After dedicating four or more years to intense study and rigorous, specialized training, the 95 members of the Wright State University Boonshoft School of Medicine class of 2012 will be awarded M.D. degrees during the school’s commencement ceremony on May 25.
In addition to the conferring of degrees, the evening event, which will take place at 6:30 p.m. in the Schuster Performing Arts Center in downtown Dayton, will include a “hooding ceremony” in which graduates will receive traditional regalia denoting their status and profession. The graduates will take a professional oath to mark the start of their medical careers and sign a registry to commemorate their first use of the initials M.D. following their names.
This July, the graduates will move on to prestigious residencies and receive advanced training in the medical specialty of their choice.
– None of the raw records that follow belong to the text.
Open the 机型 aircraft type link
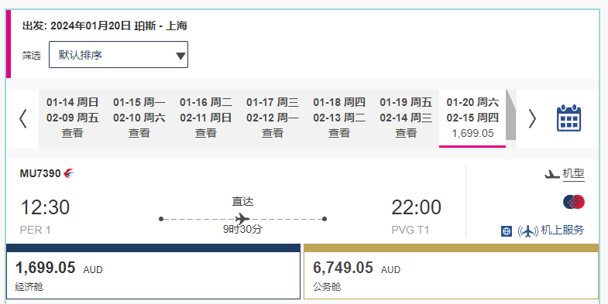The width and height of the screenshot is (608, 304). 573,174
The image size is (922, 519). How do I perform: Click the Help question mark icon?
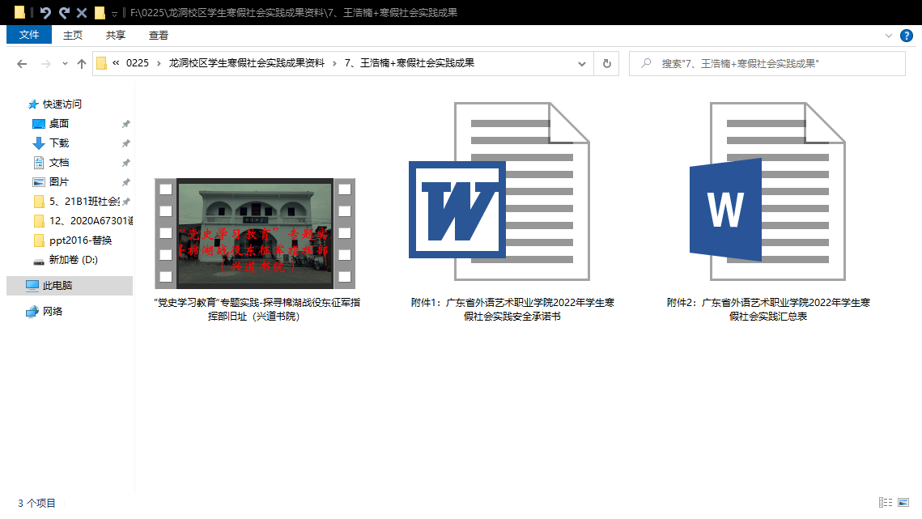pos(907,36)
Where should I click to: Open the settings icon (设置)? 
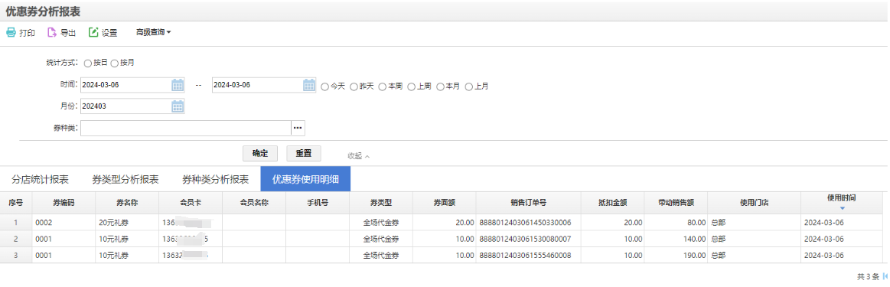pyautogui.click(x=93, y=32)
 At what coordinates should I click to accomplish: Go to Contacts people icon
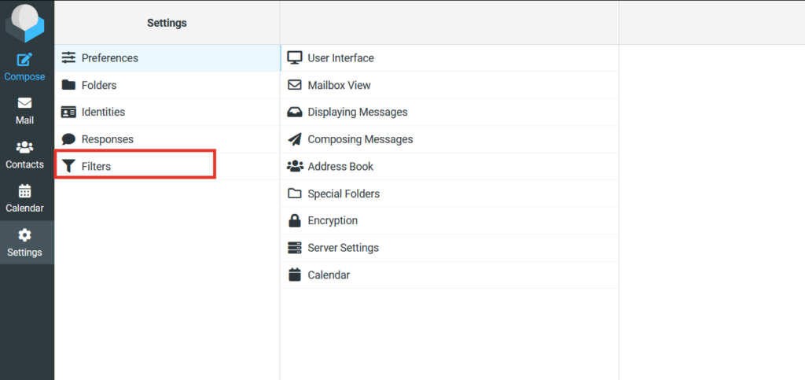click(24, 147)
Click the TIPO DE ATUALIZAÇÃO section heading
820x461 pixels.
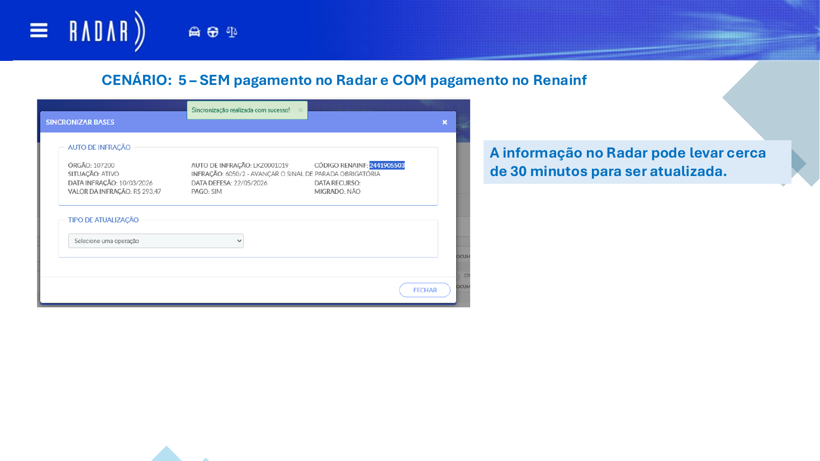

The new physicians will be entering outstanding residency training programs in Dayton, throughout Ohio, and across the country, including Case Western Reserve, the Cleveland Clinic, Stanford University and the University of Chicago Medical Center.
More than one third of the Wright State graduates will remain in Ohio during residency, and more than half (52.6 percent) will enter a primary care field such as family medicine, internal medicine or pediatrics.
Patch Adams, M.D., the real man behind the hit movie Patch Adams, starring Robin Williams, will give the commencement address, entitled “Making the Practice of Medicine a Beautiful Experience.” A believer that laughter, joy and creativity are an integral part of the healing process, Adams is a medical doctor, a clown, a performer and a social activist who has devoted 30 years to changing America’s health care system.
Each year the graduating class presents an Appreciation Award to recognize an individual or organization for significant contributions to the medical school. The class of 2012 will honor the Kettering Fund for their exceptional collaboration and partnership in support of research and medical education at the Wright State University Boonshoft School of Medicine.
Over the years, the Kettering fund has generously provided more than $3,807,000 in funding for the Boonshoft School of Medicine, including a $1 million scholarship fund to support geriatric medical education. Kettering Fund gifts also helped establish the medical school’s Center for Brain Research (now known as the WSU & PHP Neuroscience Institute) and the Lifespan Health Research Center and provided new state-of-the-art instruments for its Proteomics Analysis Laboratory.